Modular Building Action Plan

August 11, 2010

“Cheap.” “Flimsy.” “Poor construction.” “Trailers.” Those are some of the derogatory terms that manufacturers of modular buildings hear from the public—and even from code officials.

The ironic thing is that today's modular construction is anything but flimsy or poorly constructed. A study by the National Research Council for the National Institute of Standards & Technology praised prefabrication, preassembly, modularization, and off-site fabrication for improving labor productivity by 30% on 100 specific construction-related tasks.

The NRC report (“Advancing the Competitiveness and Efficiency of the U.S. Construction Industry”) went on to list several other advantages of modular construction:

  • Compressed project schedules resulting from changes in the sequence of work flow.

  • Fewer conflicts in work crew scheduling and better sequencing of craft trades.

  • Less need for on-site materials storage.

  • More controlled conditions for weather, quality control, labor supervision, plus fewer deliveries of materials.

  • Fewer job-site environmental impacts due to material waste, air and water pollution, dust, noise, and energy costs.

Sounds heavenly, doesn't it? Then why so little penetration of prefabricated units and components in U.S. commercial building projects?

That was the question I put to a panel of experts I moderated at the recent Modular Building Institute conference in Orlando, Fla. They were: Mohamed Al-Hussain, PhD, PEng, associate professor of civil and environmental engineering at the University of Alberta's Hole School of Construction; Jon Sader, construction director for the Make It Right Foundation, actor Brad Pitt's program to build sustainably designed homes in the Lower Ninth Ward of New Orleans; and architect Kelsey Mullen, LEED AP, the U.S. Green Building Council's director of residential business development.

“You're dealing with building departments that have preconceived notions left over from the 1960s, and the negative effect of rogue manufacturers that are providing flimsy structures,” said Sader, a third-generation Michigan contractor, who has built 26 LEED Platinum homes.

The panel (with help from audience members) came up with six action items for the modular industry to undertake:

  1. Empower champions. That's how the USGBC became a force in green building in the last decade, said Mullen.

  2. Publicize modular through case studies of successful projects. Mullen cited the USGBC's LEED program is a model of how to educate public officials and thought leaders.

  3. Promote the environmental and worker health benefits of modular construction. “Emphasize how the industry is reducing waste and carbon emissions and improving worker safety,” said Al-Hussain. “Prove those things, and you've got something to take to public agencies.”

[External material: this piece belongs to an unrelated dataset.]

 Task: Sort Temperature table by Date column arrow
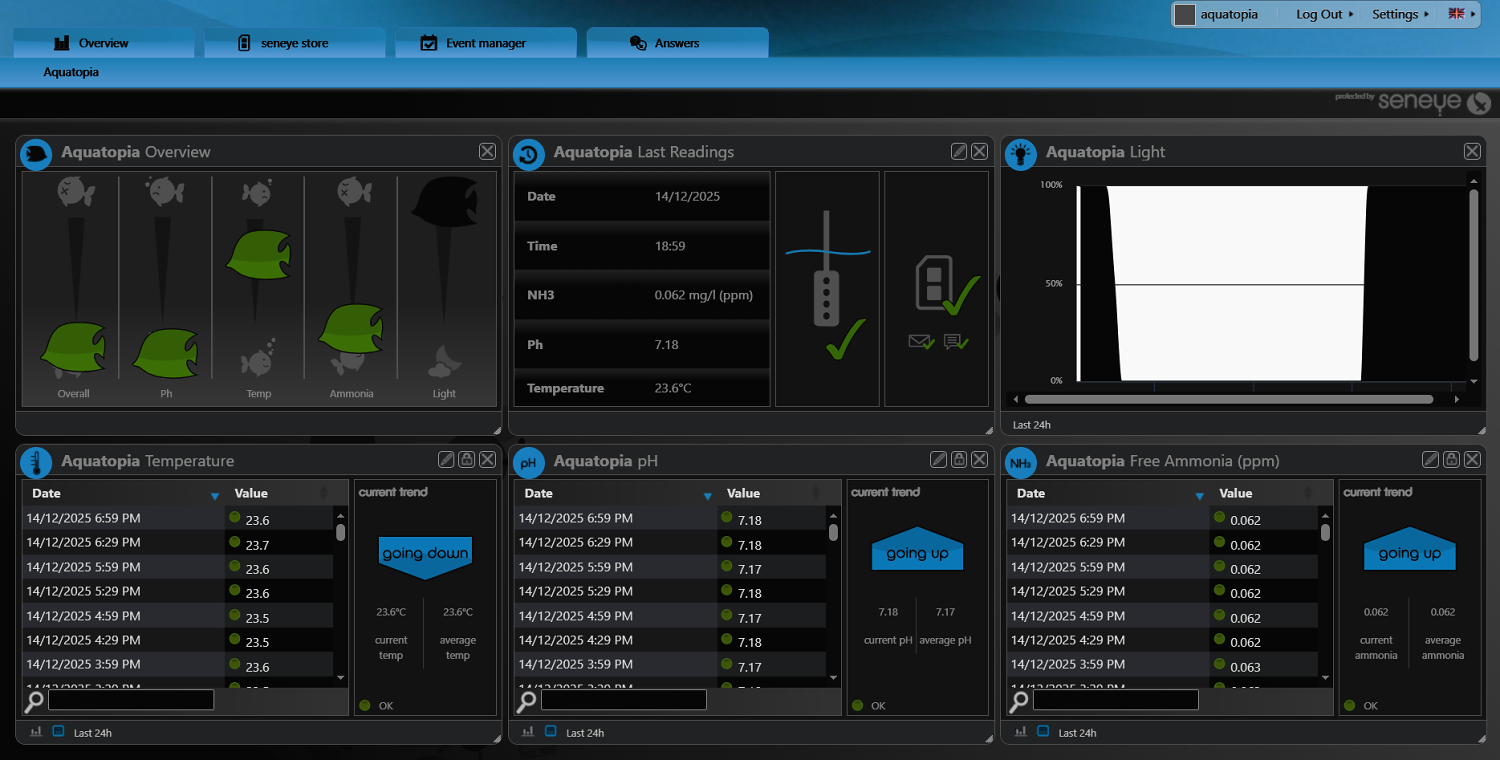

  4. Study manufacturing technology outside the U.S. and Canada. Believe it or not, Finland's modular sector has made some great technological advances. The panel recommended that MBI sponsor a trade visit to Finland and other European countries to learn from their experience.

  5. Promote modular's fit with BIM. Prefab construction is a perfect vehicle for building information modeling, something that the NRC report touched on. Modular manufacturers need to get their BIM objects (i.e., their prefab units) included in building designers' BIM models.

  6. Liaison more directly with the USGBC. MBI should “start a dialogue” with the USGBC and the Green Building Certification Institute, said Mullen. One audience member raised the point that modular construction is not given enough credit for waste reduction in LEED-NC for commercial projects. This is something the MBI and the green building programs should work out.